Mechanisms of endocrine resistance
According to authors (29) various resistance mechanisms can be found in endocrine therapy.
Loss of ERα expression. At both the epigenetic and transcriptional levels. In ~20% of patients there is a loss of ER (42), a phenomenon that occurs with endocrine therapy with selective endocrine receptor modulators (SERM), AIs and SERDs.
ERα mutations. These occur in <1% of patients with ER+ tumors (42). They appear mainly in endocrine therapy with SERM.
Loss of ERβ expression. This occurs mainly in endocrine therapy with SERM.
PR deficiency. This occurs mainly in endocrine therapy with SERM.
Alteration in the metabolism of the drug. This occurs mainly in endocrine therapy with SERM.
Increase in growth factor signaling. The increase in the expression of EGFR, HER-2 and IGF1R causes resistance in particular to tamoxifen, but it can also appear in therapy with SERM, AIs and SERDs.
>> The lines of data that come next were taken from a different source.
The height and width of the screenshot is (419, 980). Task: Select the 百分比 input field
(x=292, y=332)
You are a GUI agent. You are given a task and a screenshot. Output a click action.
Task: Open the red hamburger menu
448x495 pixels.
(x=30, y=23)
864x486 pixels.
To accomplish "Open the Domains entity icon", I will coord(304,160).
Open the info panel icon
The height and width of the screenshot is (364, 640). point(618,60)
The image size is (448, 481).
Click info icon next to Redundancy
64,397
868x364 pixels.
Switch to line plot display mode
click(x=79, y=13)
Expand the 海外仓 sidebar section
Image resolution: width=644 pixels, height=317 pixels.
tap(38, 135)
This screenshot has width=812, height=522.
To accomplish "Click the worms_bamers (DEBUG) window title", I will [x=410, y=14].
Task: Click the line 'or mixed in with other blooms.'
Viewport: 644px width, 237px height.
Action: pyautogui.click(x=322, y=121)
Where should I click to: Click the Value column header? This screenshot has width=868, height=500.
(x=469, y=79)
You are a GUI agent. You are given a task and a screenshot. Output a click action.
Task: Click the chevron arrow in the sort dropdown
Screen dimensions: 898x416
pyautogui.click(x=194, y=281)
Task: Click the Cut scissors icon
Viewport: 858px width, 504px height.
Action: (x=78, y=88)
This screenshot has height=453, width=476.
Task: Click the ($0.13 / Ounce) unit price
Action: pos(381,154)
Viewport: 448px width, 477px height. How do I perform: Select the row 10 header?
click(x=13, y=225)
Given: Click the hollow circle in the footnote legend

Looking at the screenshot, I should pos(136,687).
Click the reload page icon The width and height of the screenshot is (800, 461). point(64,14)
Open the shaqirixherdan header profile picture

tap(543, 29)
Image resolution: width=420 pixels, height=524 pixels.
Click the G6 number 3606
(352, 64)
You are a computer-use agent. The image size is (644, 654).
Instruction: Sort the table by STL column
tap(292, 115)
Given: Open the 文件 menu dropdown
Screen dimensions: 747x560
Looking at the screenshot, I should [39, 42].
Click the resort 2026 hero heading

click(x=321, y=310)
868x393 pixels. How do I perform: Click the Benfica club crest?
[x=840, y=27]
Increase in ER sensitivity. This occurs in endocrine therapy with SERM, AIs and SERDs.
Monoclonal antibodies
Targeted therapy represents the greatest hope in the war against cancer and is a very important step in personalized medicine. To avoid the various toxic effects of some drugs, antibody-drug conjugates have been developed that can aim the treatment specifically at tumor cells. One of these antibodies is trastuzumab emtansine (T-DM1), which can block the extracellular part of the bond to the HER-2 receptor ligand, inhibiting the pathological signal of HER-2 overexpression inside the cell. Because the benefit in the clinical response rate and absolute survival is small, more effective drugs are needed that can be conjugated with T-DM1 (43). Despite an optimal local treatment, virtually all patients with invasive breast cancer have some risk of relapse. This risk varies according to several factors related to the disease, which is why all women with this type of cancer could obtain benefits from adjuvant therapy. However, all these treatments have indirect side effects and potential risks that must be considered when evaluating the need for systemic therapy (26). In fact the side effects from adjuvant chemotherapies can be fatal in 1% of patients (32) and ~90% of mortality in breast cancer is due to metastases resistant to adjuvant therapies (44). Some of the acute and chronic side effects associated with breast cancer treatment are cardiotoxicity, one of the most important (for treatment with anthracyclins, radiation therapy, etc.), reproductive dysfunction, pneumonitis, arm lymphedema, changes in the skin, and others (45,46). Some effects of endocrine therapy are documented mainly with the use of tamoxifen and include pulmonary embolism, deep vein thrombosis and endometrial cancer. The aromatase inhibitors have been associated with an increased risk of cardiovascular disease, high cholesterol and acceleration of bone tissue loss in post-menopausal women (47).
Cancer stem cells
It is known now that cancer cell populations contain a subpopulation of self-renewing stem cells known as cancer stem cells (CSC). Unlike normal adult stem cells that remain constant in number, such cells can increase in number as tumors grow, and give rise to progeny that can be both locally invasive and colonize to distant sites known as one of the hallmarks of malignancy. Cancer begins in normal somatic cells with a mutation that is called initiation. If the mutated cell has a selective growth advantage over its normal neighbor cells due to enhanced proliferation or resistance to apoptosis, then a clone of cells carrying the same mutation will emerge. The microenvironment surrounding blood vessels is conducive to the highest rates of tumor-cell proliferation, but it can also serve as the local stem cell niche, a microenvironment formed by nerves, mesenchymal cells and molecules of extracellular matrix that regulate aspects of stem cell behavior. The insensitivity of cancer stem cells to chemotherapy and radiation treatment has suggested that anticancer drugs may not effectively inhibit such cells, thus targeting them will be important to eradicate tumors in an efficient way. The clinical relevance of targeting genes of such cells is supported by experimental and clinical studies.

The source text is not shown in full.